Впрочем, может быть, виновата в убожестве Калиновки не магнитная аномалия? Или, может быть, наоборот, магнитная аномалия - метафора, символ всерусской "аномалии"? "Псалом", "Улица Красных зорь", "Яков Каша", "Притча о богатом юноше", "Куча" - практически все произведения Горештейна посвящены этому образу. В повести "Последнее лето на Волге" в маленьком приволжском городке герой случайно заходит в столовую под названием "Блинная". Грязная и прокуренная, она напомнила ему записки некоего серба-путешественника, потрясенного когда-то атмосферой русского трактира, где из века в век сидят "люди мелкого счастья", "лакомы на питье", "где место и посуда свинского гнуснее". Однако рассказчика обескураживает не пошлость заведения, а отсутствие логики, аномалия происходящего. В таком притоне должно отталкивать абсолютно все, в том числе и качество блюд.
Однако "фирменное" блюдо "Блинной" превзошло всякие ожидания. "В лучших ресторанах не ел я таких блинчиков, - замечает автор, - обжариваемых до румяной корочки, с тающими во рту фаршем из рубленных вареных яиц, риса и мяса. Зачем жарили здесь эти блинчики? Зачем их подавали на заплеванные столы или на смрадные вонючие скатерки. А если и подавали, то отчего не вымыли помещение, не постелили хрустящие белоснежные скатерти, на которых таким блинчикам место?
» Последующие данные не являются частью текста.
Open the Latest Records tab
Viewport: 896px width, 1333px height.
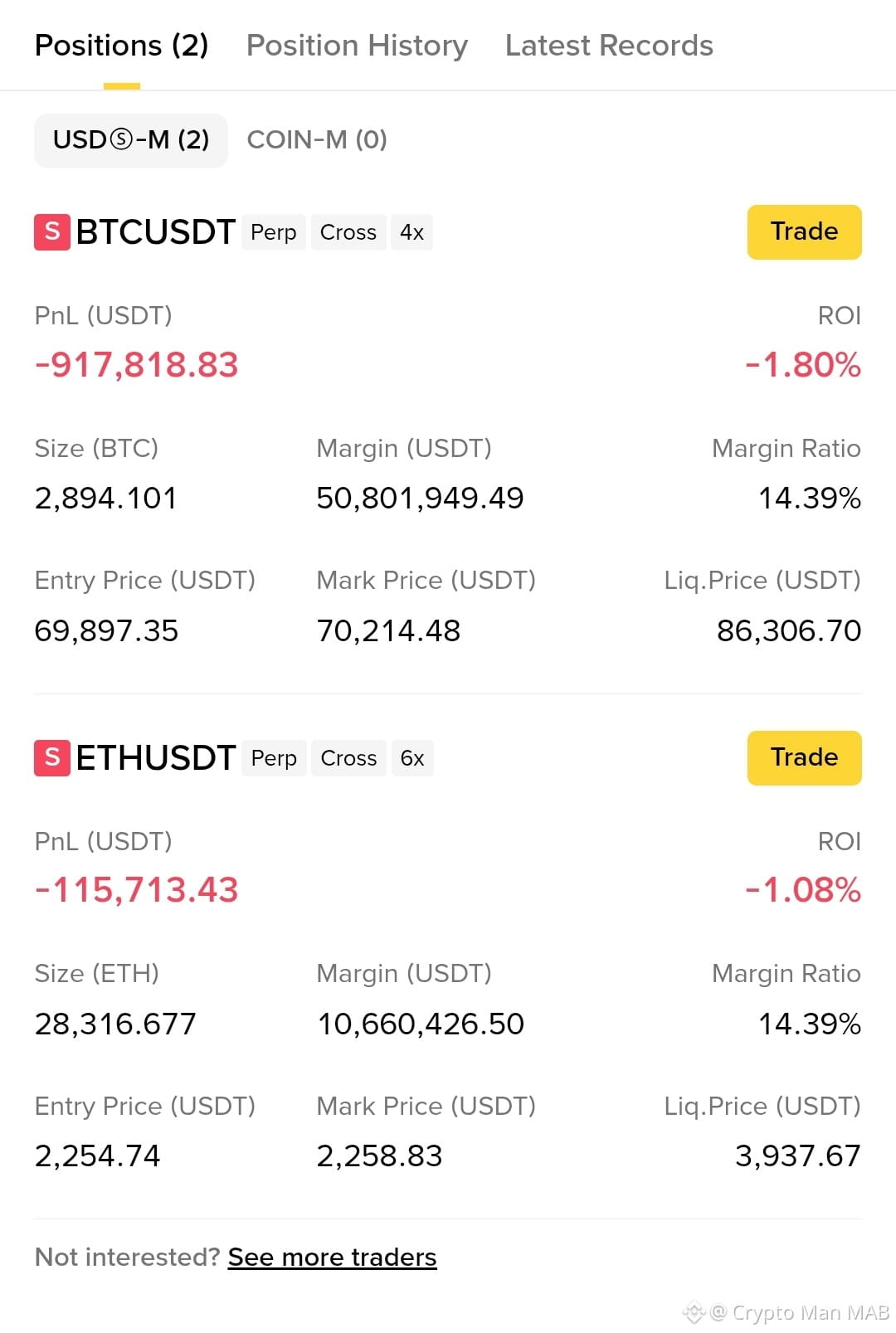click(x=609, y=46)
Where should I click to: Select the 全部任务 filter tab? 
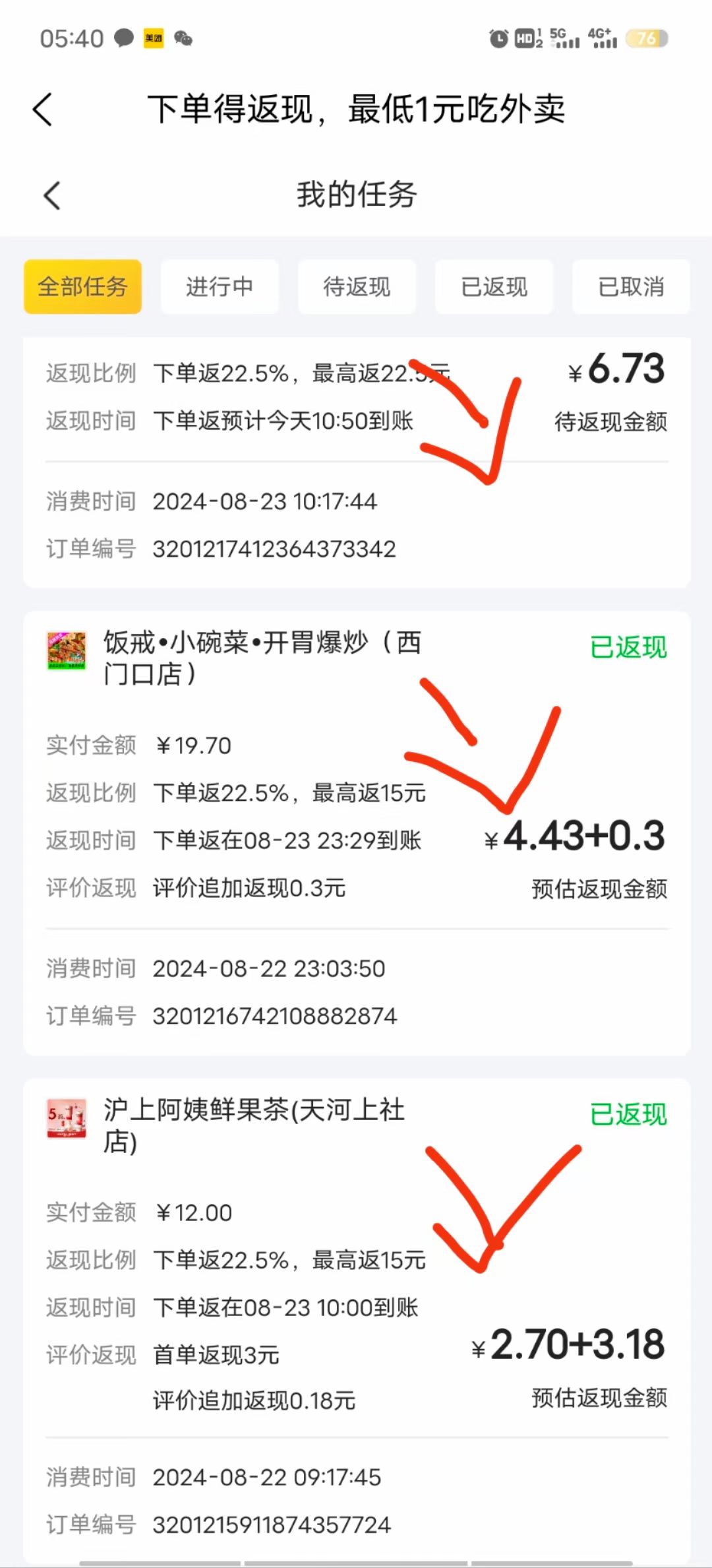(x=82, y=287)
В этих чудесных блинчиках на грязных скатертях была какая-то достоевщина, какой-то гоголевский шарж, какая-то тютчевская невозможность понять Россию умом"
Писатель, не случайно, воспринял рассказ Ольги Лозовитской о Калиновке с большим интересом: он органично вписывался в созданный им противоречивый образ "Любушки-России". Со временем Ольга стала другом Фридриха, часто разделяла его одиночество - ходила с ним на блошиный рынок выбирать немыслимые старые копеечные немецкие книжки, которые только ему одному и были интересны и, которые, как он уверял, необходимы ему были для работы, и помогала ему в тяжелые дни, когда болел и умирал его камышовый кот Крис.
Однако Ольга не подозревала еще, что в глазах Горенштейна ей доведется нести личную ответственность за деяния генерального секретаря. Время от времени в ее квартире раздавался звонок - на проводе был Горенштейн с очередными претензиями по поводу событий более чем тридцатилетней давности: говорил, например, что не простит перестроенного в эпоху "оттепели" Арбата. Узнав о том, что памятник работы Эрнста Неизвестного на могиле Хрущева на Новодевичьем кладбище разрушается - на нем появилась трещина - он сейчас же позвонил и потребовал, чтобы Ольга восстановила памятник: "Стыдно жалеть каких-нибудь пару тысяч марок, когда разрушаются памятники!"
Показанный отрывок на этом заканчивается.